Hi,
Thank you for your great tools! I am trying to run xTea in long reads sequencing in PACBIO ccs data. And I follow the instructions from the readme. My command is " xtea_long -i sample_id.txt -b long_read_bam_list.txt -p /bastianlab/data1/hpan/xTea -o submit_jobs.sh --rmsk /bastianlab/data1/hpan/xTea/rep_lib_annotation/LINE/hg38/hg38_L1_larger_500_with_all_L1HS.out -r /bastianlab/data1/Shared_datasets/Database/References/ucsc_hg38.bwa-index/hg38.fa --cns /bastianlab/data1/hpan/xTea/rep_lib_annotation/consensus/LINE1.fa --rep /bastianlab/data1/hpan/xTea/rep_lib_annotation --xtea /c4/home/ucsf-pan/software/xTea/xtea_long -f 31 -y 15 -n 8 -m 32 --slurm -q long -t 2-0:0:0"
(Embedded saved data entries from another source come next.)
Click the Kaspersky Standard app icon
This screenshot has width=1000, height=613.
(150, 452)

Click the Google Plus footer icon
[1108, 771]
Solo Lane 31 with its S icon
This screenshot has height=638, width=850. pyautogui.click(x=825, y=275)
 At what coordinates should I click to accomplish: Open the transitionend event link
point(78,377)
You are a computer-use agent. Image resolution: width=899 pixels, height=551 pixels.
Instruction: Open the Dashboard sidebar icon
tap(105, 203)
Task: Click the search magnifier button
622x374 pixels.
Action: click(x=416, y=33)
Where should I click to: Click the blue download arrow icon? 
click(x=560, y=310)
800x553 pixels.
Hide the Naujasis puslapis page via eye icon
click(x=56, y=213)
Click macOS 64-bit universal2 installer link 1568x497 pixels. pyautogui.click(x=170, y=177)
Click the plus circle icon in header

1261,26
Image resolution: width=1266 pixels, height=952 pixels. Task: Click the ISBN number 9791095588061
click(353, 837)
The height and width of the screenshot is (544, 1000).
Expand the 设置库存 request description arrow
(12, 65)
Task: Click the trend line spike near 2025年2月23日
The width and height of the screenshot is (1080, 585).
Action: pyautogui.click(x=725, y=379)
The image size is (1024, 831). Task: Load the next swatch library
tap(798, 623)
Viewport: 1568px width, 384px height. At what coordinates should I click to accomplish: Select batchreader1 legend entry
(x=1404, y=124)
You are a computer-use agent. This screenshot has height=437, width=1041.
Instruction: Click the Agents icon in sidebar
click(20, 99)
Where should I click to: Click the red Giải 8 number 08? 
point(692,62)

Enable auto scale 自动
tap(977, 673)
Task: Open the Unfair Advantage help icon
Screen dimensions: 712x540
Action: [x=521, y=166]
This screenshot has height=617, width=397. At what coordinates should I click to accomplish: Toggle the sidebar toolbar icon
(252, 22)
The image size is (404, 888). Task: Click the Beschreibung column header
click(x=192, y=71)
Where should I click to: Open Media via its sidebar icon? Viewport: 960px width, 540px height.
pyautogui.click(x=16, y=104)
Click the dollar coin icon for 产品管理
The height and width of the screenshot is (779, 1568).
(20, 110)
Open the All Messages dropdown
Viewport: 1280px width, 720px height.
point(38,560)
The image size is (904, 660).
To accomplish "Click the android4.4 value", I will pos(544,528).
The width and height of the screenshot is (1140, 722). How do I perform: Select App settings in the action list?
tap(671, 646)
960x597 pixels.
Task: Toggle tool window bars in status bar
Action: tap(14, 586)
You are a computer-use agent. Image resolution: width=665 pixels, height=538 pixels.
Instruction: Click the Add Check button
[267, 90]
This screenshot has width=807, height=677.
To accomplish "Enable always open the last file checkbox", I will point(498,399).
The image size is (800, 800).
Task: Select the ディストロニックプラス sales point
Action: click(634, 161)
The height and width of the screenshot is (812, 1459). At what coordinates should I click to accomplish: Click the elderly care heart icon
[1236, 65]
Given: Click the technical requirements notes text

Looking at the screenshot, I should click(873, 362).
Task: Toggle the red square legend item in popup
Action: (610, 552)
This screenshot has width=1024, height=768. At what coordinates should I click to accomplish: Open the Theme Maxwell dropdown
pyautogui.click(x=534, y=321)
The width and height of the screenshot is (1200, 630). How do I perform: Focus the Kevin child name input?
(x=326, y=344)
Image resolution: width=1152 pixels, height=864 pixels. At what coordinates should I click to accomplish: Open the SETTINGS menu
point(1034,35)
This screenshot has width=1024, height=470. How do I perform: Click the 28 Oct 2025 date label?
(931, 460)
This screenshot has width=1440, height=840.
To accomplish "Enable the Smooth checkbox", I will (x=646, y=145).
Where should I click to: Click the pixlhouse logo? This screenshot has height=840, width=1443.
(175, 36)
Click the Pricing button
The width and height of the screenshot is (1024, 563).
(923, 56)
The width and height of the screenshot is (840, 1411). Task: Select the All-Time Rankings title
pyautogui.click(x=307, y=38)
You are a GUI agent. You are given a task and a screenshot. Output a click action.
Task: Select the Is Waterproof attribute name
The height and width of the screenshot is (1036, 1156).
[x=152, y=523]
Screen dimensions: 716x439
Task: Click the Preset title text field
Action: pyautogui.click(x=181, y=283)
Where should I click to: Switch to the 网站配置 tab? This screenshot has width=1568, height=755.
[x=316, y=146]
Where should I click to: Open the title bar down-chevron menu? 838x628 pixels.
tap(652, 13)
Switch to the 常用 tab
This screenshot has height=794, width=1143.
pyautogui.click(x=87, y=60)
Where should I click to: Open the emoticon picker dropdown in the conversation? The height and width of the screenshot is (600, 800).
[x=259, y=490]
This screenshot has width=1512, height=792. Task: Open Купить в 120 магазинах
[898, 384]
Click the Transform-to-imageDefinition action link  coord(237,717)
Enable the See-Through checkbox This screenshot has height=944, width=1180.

But error occurs like this:
clip cutoff is: 0
Loaded consensus file list: ['/bastianlab/data1/hpan/xTea/rep_lib_annotation/consensus_mask_lrd/polyA.fa', '/bastianlab/data1/hpan/xTea/rep_lib_annotation/consensus_mask_lrd/LINE1.fa', '/bastianlab/data1/hpan/xTea/rep_lib_annotation/consensus_mask_lrd/ALU.fa', '/bastianlab/data1/hpan/xTea/rep_lib_annotation/consensus_mask_lrd/HERV.fa', '/bastianlab/data1/hpan/xTea/rep_lib_annotation/consensus_mask_lrd/SVA_ori.fa']
Begin to construct the TE kmer library!
The TE kmer library is constructed/loaded!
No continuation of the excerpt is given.